● **Passage for review**:
=== Begin Enclosure ===

There are still mechanics who do more than change oil or parts.
It's my studied opinion that all mechanics are technicians, but not all technicians are mechanics.
The thing is, despite all the technology being ladled onto all kinds of vehicles, when you get right down to it, any piece of rolling equipment is still mechanical by nature.
In other words, I'd rather call a technician when the computer locks up and a mechanic when the car breaks down.
That a mechanic by any other name is still a mechanic -- and should be rightly proud of it -- is certainly the impression left by the accomplishments of the persons most recently named "Technicians of the Year" by the Equipment Maintenance Council (EMC).
The good folks at EMC started this awards program a few years back to help raise consciousness about the important role mechanics (there I go again!) play in fleet operations.
It's not very common in vocational circles to trade equipment out long before it needs much more than an oil change. And despite how truckers complain about life on the road, many construction, mining, and other vocational fleet operators wouldn't know a good road if they could see it through all the dust and what-not floating around their job sites.
And it's just about a natural law that mechanical stuff breaks down more often and in a more dastardly fashion the closer it is to the middle of nowhere.
Given all those factors, perhaps it should be little wonder that a technician serving a vocational fleet can still pass for a mechanic.
Just consider the pertinent details released last month by EMC on its top pick for Technician of the Year. The honoree is Billy Miles, who launched his own business, Fleet Service & Repair, in Jacksonville, Fla., in 1986.
Since '95, Miles has been working directly with the City of Jacksonville to repair and maintain its fire trucks and rescue units.

=== End Enclosure ===

Recorded data

=== Begin Enclosure ===

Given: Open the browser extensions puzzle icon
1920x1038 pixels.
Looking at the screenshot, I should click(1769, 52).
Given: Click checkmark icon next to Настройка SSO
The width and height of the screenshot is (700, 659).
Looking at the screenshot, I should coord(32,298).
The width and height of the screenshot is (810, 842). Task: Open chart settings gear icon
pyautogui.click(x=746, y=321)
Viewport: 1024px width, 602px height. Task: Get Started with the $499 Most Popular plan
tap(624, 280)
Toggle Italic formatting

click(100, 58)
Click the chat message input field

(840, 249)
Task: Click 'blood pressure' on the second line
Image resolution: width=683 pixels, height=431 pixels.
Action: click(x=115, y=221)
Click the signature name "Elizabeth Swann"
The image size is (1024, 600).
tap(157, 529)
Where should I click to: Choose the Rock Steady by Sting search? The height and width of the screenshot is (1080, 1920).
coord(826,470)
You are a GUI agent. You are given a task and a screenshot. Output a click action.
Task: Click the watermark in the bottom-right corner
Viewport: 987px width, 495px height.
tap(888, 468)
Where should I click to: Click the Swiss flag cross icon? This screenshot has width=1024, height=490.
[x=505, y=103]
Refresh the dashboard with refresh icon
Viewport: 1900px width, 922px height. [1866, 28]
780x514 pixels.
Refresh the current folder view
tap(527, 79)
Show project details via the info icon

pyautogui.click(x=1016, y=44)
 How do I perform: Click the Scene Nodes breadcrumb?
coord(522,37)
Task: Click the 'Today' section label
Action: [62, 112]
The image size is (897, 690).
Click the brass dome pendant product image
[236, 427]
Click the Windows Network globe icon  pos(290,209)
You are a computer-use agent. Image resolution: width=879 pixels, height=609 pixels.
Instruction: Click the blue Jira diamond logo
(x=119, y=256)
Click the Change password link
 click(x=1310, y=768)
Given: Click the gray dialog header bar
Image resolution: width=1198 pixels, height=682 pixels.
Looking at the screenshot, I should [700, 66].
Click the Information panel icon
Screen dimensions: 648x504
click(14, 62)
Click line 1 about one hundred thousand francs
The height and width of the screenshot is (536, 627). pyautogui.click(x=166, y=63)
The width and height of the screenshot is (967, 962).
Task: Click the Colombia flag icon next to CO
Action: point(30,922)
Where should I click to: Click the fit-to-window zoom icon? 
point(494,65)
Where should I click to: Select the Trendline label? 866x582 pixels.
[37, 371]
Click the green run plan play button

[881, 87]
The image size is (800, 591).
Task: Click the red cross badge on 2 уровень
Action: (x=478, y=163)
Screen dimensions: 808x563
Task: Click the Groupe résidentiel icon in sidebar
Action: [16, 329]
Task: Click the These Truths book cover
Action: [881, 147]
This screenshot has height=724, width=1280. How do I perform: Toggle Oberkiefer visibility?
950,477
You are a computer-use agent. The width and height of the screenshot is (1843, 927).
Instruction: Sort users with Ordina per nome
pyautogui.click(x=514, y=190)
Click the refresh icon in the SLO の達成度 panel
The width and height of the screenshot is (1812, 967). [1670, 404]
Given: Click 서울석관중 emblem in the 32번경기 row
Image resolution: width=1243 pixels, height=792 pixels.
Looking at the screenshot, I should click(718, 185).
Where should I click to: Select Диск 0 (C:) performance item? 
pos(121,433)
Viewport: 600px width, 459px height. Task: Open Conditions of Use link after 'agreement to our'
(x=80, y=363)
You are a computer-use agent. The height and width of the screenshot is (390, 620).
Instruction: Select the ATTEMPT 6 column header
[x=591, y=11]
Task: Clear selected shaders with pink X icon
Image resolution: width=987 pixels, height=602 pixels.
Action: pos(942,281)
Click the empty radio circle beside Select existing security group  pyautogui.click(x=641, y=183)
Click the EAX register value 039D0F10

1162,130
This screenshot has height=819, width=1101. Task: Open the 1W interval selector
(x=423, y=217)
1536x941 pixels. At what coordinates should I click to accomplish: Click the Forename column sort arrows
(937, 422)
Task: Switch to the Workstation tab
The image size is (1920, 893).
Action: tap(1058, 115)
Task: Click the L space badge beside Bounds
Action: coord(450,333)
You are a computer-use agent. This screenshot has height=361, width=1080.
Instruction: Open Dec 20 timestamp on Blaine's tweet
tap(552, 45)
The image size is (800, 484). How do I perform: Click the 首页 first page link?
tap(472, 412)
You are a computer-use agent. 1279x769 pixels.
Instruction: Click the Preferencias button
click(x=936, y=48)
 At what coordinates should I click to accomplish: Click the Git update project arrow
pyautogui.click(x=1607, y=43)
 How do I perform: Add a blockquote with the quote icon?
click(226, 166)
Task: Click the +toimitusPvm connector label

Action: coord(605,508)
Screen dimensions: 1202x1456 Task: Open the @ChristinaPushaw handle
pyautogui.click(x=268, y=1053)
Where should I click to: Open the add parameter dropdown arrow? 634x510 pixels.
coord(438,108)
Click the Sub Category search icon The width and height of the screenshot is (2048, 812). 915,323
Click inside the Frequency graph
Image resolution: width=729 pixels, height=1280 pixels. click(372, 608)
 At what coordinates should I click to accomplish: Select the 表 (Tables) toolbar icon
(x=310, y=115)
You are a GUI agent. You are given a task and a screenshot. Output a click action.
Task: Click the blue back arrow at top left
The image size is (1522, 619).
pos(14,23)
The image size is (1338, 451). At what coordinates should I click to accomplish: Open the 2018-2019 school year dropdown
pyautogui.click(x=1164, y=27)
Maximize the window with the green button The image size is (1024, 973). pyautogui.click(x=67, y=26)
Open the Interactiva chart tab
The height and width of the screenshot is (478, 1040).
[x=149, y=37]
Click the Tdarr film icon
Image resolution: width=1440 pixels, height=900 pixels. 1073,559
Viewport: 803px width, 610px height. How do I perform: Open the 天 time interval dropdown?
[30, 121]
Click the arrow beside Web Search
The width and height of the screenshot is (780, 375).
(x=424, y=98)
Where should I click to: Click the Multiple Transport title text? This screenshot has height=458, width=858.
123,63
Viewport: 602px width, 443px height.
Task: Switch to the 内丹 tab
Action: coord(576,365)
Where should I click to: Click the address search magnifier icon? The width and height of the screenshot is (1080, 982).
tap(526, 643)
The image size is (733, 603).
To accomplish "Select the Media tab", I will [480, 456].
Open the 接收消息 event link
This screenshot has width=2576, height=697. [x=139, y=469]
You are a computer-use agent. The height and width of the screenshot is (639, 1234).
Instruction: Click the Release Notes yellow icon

=== End Enclosure ===

● **Task 1**:
Do these statements agree with the column on mechanics? Answer yes or no for each, quoting the words of the column that decide it.
(a) Billy Miles launched his business, Fleet Service & Repair, in Jacksonville, Fla., in 1986.
(b) Since '95, Miles has maintained garbage trucks for the City of Jacksonville.
(c) The writer holds that all technicians are mechanics.
● **Task 2**: Could you return the part of the column on mechanics between "Given all those" and "and rescue units.", inclusive, copied word for word?
Rely only on the column on mechanics for your answers.

● **Written reply 1**:
(a) Yes: "The honoree is Billy Miles, who launched his own business, Fleet Service & Repair, in Jacksonville, Fla., in 1986."
(b) No: "to repair and maintain its fire trucks and rescue units."
(c) No: "all mechanics are technicians, but not all technicians are mechanics."

● **Written reply 2**:
Given all those factors, perhaps it should be little wonder that a technician serving a vocational fleet can still pass for a mechanic.
Just consider the pertinent details released last month by EMC on its top pick for Technician of the Year. The honoree is Billy Miles, who launched his own business, Fleet Service & Repair, in Jacksonville, Fla., in 1986.
Since '95, Miles has been working directly with the City of Jacksonville to repair and maintain its fire trucks and rescue units.